◆ TASK PROMPT ◆
Upon reaching the line that contains "You are a GUI" in the records below, begin repeating every line exactly through the last one, skipping pictures.

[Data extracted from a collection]

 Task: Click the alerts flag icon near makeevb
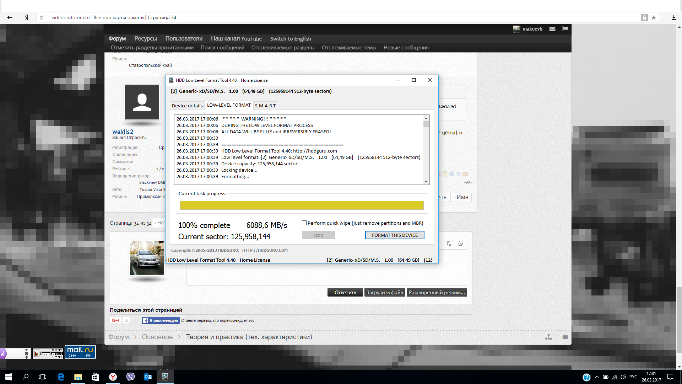pos(565,29)
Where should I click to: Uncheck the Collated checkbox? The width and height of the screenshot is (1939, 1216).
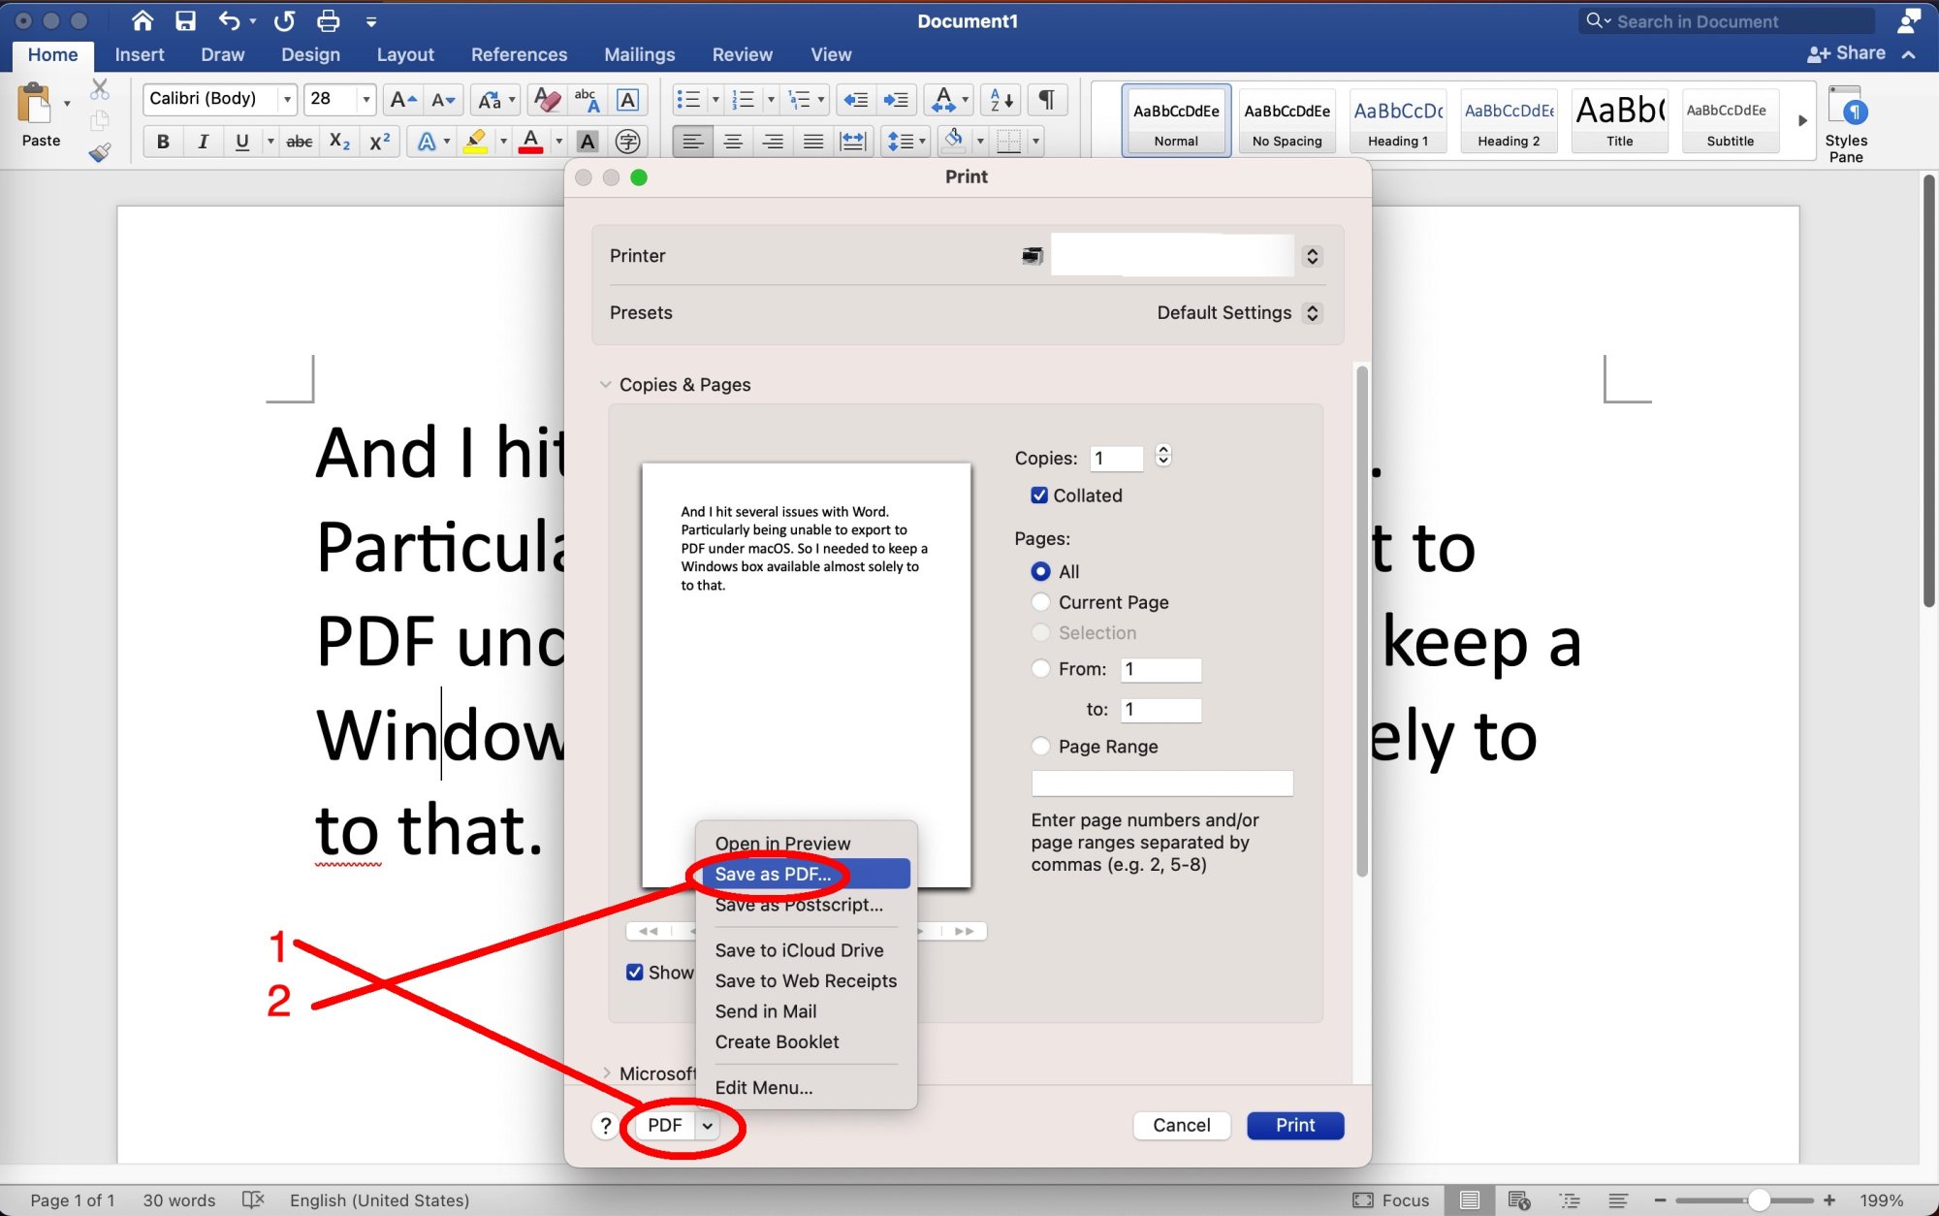[1039, 496]
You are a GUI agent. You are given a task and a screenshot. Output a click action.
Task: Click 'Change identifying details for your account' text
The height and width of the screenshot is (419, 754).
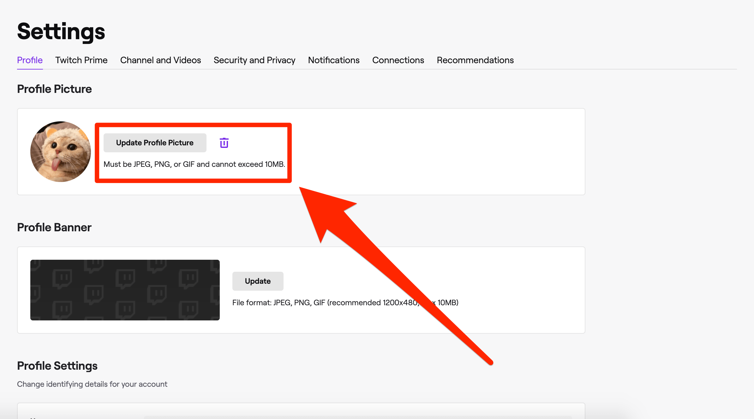pyautogui.click(x=92, y=384)
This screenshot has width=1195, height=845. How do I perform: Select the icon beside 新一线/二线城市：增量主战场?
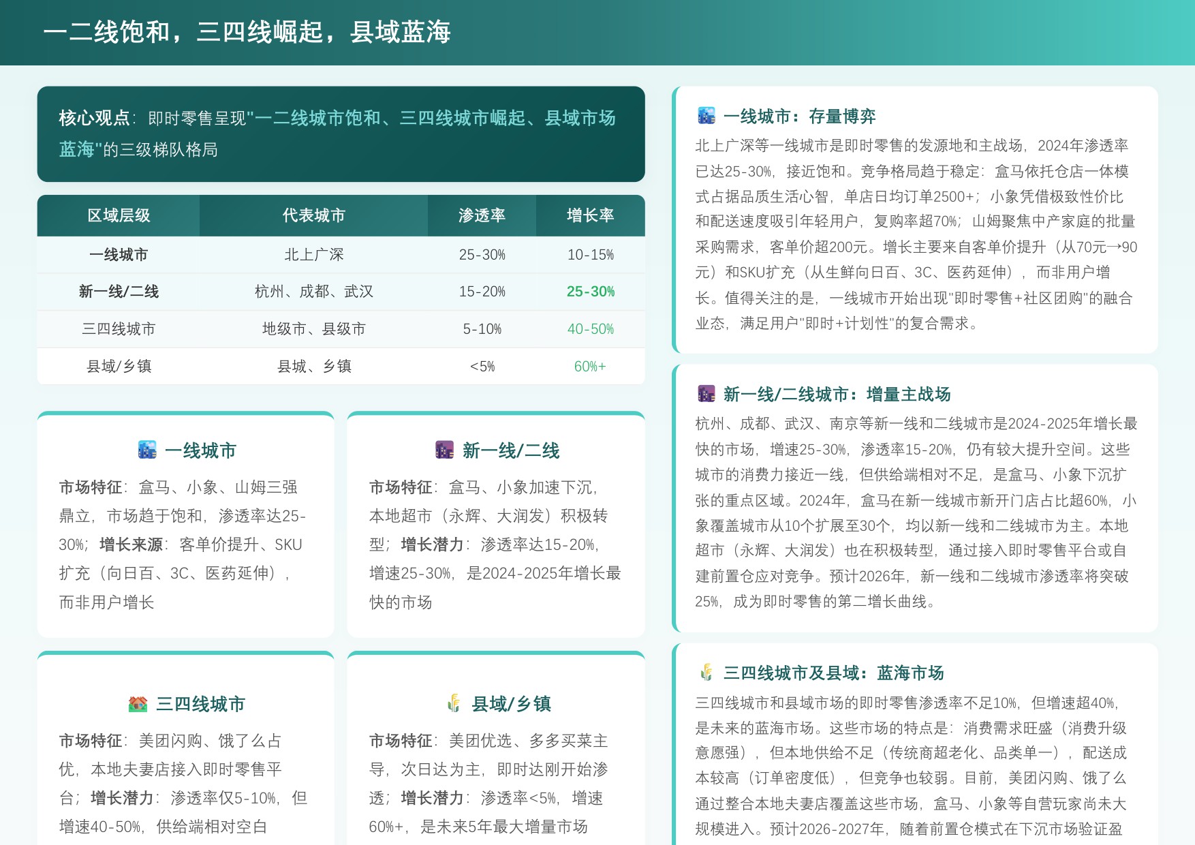(x=707, y=394)
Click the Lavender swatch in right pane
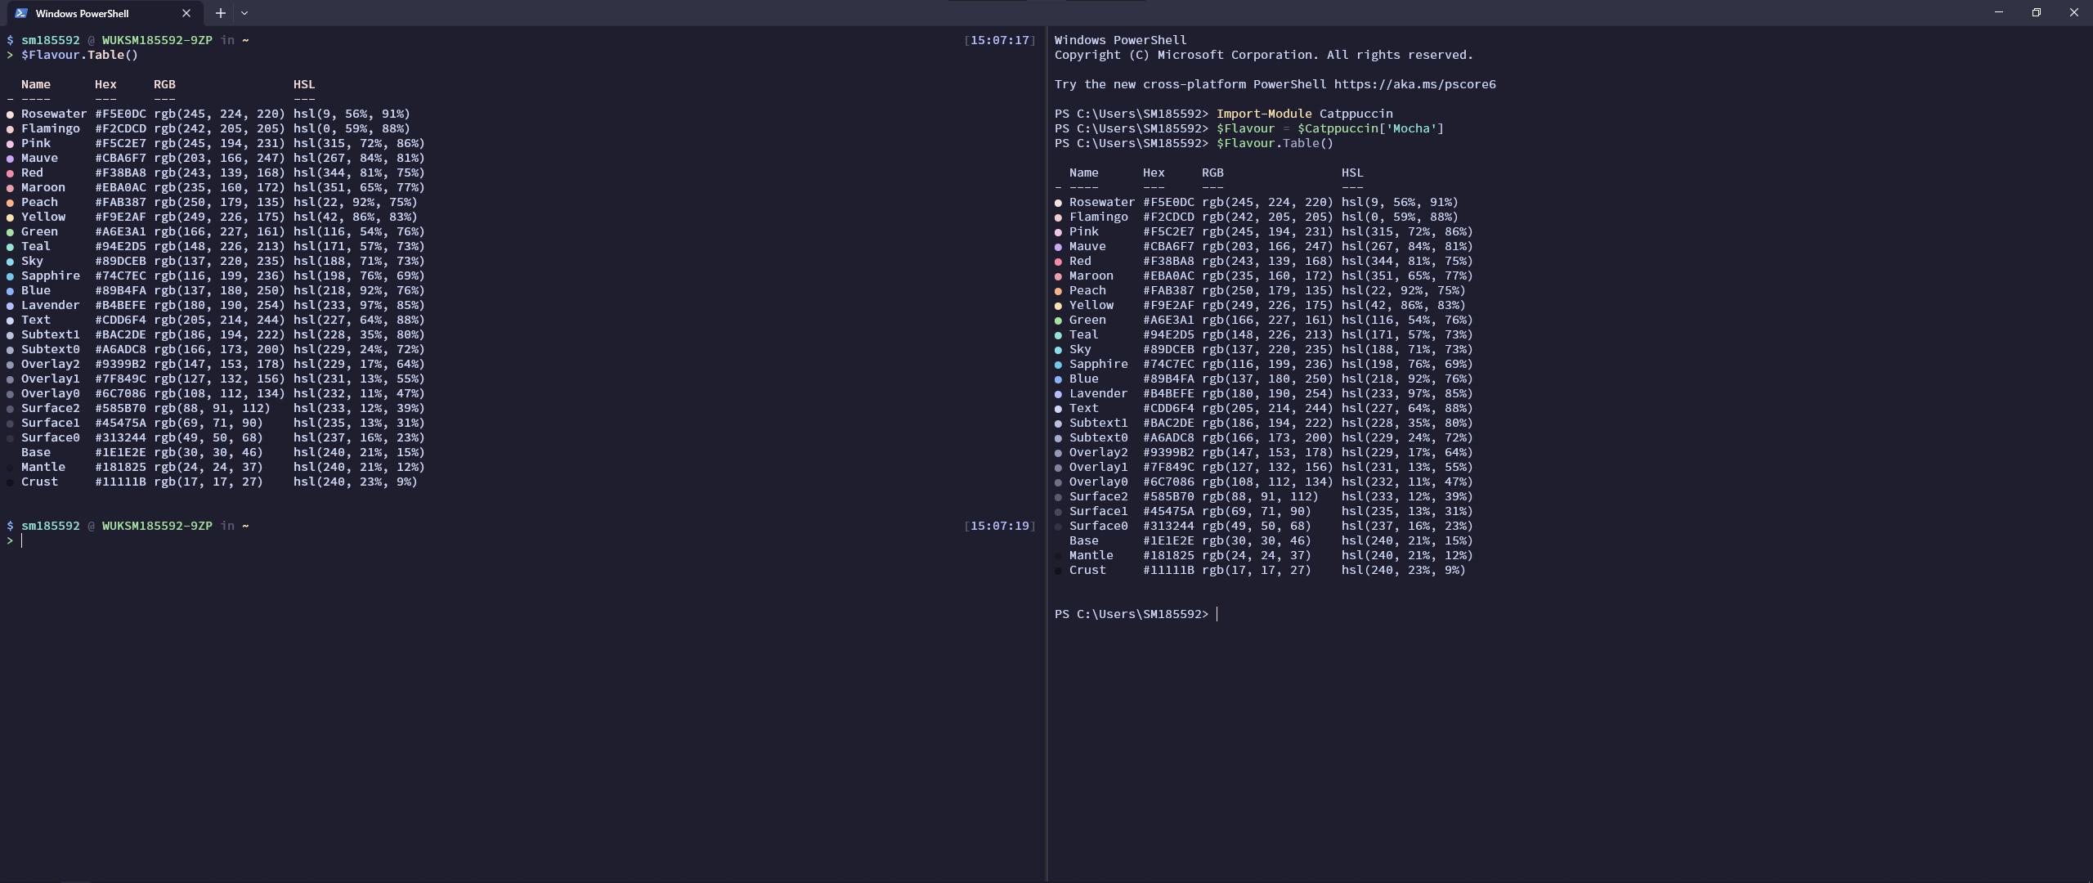The height and width of the screenshot is (883, 2093). 1059,393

◆ ANSWER SPACE ◆
You are a GUI agent. You are given a task and a screenshot. Output a click action.
Task: Click 'Change identifying details for your account' text
The height and width of the screenshot is (419, 754).
pyautogui.click(x=92, y=384)
This screenshot has width=1195, height=845. How do I perform: Select the icon beside 新一线/二线城市：增量主战场?
(x=707, y=394)
Click the Lavender swatch in right pane
The height and width of the screenshot is (883, 2093). 1059,393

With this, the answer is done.